En definitiva, los miembros del escuadrón son gentes de bien; entre ellos impera el buen ambiente, y se respira humanidad y compañerismo.
Su actitud frente a la guerra es admirable, y, en casos singulares, heroica (como la del teniente de Farnesio, impecable y soberbio guerrero). Pero la guerra famélica acrecienta los caídos y los compañeros desaparecen poco a poco. En Alcuneza a veces se abre paso el desánimo, si bien las realistas palabras del clérigo lo sostienen equilibrado.
─La guerra es desolación ─le dije al cura.
─La guerra es la guerra. ¿Qué quieres? Lo único que podemos hacer es que termine pronto.
Dicho esto, el protagonista se plantea de nuevo, con la contienda decidida, el misterio de la vida, y reconoce su vértigo ante el futuro inminente. Cree que la paz vendrá acompañada de un vacío espantoso. De modo que la soledad de Alcuneza apenas es aliviada por la victoria de las armas, y por la conciencia de que la paz obtenida, que siempre es frágil, hay que ganarla cada día, mereciendo así nuevas honras. Con todo y con eso, a Alcuneza le pesa el precio, es decir, los sacrificios y las víctimas, y el hecho de que no es el hombre más que un mero sujeto pasivo de la Historia. En cualquier caso, las palabras del cura de Sigüenza subrayan una vez más la necesidad del pronunciamiento militar, pues «no es imaginable que un hombre o varios, deliberadamente, partan alegremente en son de guerra si tienen otra salida. En todo caso, nosotros no la teníamos. Al fin y al cabo, esta guerra, que parece a primera vista una guerra civil entre españoles, no es sino un capítulo, una fase, de la oposición latente en Europa entre fuerzas irreductibles».
Y el capitán ruso-austriaco, que encuentra finalmente una muerte meritoria, y que constata que el español de pura cepa es radicalmente cristiano, observa que el mal de Europa y España no arranca en Versalles, sino con Napoleón, que trató de sustituir las viejas monarquías cristianas y crear un nuevo orden al margen del Creador.
No se ha destacado todavía la presencia de los caballos en esta novela. A lo largo del relato se repite la idea de que ésa será la última guerra donde se vean cargas de caballería. Se alude a la belleza que conlleva luchar junto a esos hermosos animales mientras se evocan tiempos mejores, cuando la guerra era más caballerosa, elegante y bella. Por último, se percibe la sensación de que, gane quien gane, toda una época está a punto de acabarse.
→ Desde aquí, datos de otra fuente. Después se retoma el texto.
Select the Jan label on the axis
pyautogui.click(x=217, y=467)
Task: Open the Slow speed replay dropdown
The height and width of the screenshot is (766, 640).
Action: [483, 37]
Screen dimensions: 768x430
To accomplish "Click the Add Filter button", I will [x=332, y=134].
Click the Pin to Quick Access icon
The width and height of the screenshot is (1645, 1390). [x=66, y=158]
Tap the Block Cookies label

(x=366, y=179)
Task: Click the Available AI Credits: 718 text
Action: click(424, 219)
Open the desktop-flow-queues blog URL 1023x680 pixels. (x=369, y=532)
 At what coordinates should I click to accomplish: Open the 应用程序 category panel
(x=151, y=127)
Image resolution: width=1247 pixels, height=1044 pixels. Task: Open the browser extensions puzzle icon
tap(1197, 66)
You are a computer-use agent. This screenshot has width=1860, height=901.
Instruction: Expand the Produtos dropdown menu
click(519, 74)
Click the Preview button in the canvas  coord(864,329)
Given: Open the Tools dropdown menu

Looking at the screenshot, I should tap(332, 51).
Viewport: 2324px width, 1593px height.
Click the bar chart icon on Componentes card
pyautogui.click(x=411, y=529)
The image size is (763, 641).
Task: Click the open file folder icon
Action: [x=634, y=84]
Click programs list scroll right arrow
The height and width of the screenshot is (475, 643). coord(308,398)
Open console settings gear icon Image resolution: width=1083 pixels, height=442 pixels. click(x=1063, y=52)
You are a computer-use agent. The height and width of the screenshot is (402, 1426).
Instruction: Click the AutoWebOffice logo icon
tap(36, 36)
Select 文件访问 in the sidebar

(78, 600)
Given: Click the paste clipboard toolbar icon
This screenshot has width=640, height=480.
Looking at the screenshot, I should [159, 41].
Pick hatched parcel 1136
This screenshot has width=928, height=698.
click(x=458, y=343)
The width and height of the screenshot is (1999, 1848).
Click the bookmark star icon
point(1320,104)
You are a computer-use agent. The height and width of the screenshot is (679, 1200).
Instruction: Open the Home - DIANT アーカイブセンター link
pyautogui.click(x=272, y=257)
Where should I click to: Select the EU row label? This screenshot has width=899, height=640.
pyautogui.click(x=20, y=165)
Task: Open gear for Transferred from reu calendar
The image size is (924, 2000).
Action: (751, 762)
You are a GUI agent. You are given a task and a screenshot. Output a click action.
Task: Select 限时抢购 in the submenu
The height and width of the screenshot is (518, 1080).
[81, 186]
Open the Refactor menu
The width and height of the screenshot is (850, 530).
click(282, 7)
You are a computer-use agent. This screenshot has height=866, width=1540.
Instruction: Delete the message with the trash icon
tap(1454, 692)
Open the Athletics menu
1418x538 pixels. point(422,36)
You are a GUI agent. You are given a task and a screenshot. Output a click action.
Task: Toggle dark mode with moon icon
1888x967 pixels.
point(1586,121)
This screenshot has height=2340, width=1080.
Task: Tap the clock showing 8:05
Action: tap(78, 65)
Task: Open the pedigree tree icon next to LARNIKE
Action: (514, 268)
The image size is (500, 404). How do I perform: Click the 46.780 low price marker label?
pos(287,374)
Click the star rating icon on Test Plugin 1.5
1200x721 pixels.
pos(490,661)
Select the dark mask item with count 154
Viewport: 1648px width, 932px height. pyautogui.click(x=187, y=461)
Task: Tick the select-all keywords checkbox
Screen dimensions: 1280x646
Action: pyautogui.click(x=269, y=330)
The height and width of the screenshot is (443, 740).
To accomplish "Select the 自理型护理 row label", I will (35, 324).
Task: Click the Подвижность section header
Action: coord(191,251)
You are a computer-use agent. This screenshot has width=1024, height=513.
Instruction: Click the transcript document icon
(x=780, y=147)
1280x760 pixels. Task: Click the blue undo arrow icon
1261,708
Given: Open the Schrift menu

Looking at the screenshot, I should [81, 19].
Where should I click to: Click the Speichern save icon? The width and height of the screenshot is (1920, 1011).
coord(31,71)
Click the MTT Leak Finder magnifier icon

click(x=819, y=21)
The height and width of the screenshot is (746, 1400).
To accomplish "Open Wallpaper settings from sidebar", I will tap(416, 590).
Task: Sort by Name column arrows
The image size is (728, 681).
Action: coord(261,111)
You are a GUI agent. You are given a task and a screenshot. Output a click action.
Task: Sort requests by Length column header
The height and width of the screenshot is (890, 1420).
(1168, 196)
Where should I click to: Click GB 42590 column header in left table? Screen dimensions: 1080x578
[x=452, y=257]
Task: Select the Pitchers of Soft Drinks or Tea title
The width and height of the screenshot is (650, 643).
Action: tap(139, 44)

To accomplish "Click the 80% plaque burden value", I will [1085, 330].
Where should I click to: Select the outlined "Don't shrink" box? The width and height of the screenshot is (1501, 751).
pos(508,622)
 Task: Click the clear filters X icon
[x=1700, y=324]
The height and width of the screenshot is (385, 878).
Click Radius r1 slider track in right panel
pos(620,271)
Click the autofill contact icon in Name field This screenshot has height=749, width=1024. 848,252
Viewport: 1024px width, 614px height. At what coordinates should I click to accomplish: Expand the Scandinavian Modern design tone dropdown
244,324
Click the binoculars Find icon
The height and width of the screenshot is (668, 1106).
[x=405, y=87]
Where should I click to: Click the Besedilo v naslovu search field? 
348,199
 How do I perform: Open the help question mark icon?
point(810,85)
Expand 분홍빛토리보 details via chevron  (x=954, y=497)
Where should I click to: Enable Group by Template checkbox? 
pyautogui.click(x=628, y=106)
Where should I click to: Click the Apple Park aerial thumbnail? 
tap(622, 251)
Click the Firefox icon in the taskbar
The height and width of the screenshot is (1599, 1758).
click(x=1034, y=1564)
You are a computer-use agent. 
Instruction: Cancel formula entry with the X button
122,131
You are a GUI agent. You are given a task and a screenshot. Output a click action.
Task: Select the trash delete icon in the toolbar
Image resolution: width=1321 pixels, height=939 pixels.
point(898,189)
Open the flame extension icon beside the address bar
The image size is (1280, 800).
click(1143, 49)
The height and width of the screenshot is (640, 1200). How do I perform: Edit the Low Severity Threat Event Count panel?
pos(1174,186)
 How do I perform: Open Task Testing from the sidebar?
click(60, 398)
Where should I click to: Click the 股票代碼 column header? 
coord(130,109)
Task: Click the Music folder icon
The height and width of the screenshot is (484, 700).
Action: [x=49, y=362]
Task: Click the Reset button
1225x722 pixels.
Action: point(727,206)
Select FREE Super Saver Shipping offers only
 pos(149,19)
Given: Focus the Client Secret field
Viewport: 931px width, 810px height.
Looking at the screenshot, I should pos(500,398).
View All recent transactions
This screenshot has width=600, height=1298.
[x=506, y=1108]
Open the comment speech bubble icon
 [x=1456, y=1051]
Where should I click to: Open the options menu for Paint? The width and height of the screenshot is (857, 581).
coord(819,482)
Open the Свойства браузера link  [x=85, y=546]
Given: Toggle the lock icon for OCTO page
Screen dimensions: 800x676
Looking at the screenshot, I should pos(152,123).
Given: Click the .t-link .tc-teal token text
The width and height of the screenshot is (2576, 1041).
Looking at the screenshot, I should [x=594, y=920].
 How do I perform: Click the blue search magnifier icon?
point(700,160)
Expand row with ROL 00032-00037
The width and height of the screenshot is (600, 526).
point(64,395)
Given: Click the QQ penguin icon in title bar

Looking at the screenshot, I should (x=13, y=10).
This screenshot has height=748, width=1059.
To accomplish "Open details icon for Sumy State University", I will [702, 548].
Como de hecho así ocurrió.
Como curiosidad, la novela me ha evocado los tiempos parusíacos, pues al final de los tiempos los ejércitos celestes, vestidos de lino blanco y puro, seguirán al Verbo de Dios en caballos blancos, y pisarán en la postrera carga de caballería a las fuerzas enemigas, que no se levantarán jamás.
En conclusión, La soledad de Alcuneza, de un lirismo sobrecogedor, es una novela extraordinaria. Su autor, Salvador García de Pruneda, creó, así pues, una obra admirablemente humana, veraz y piadosa, mostrando un gran domino del léxico militar y una locución culta y especializada, situando a esta novela muy por encima de cualquier creación similar publicada en España en el último medio siglo, a pesar del pretendido vergel literario que prometió el engañoso progresismo democrático.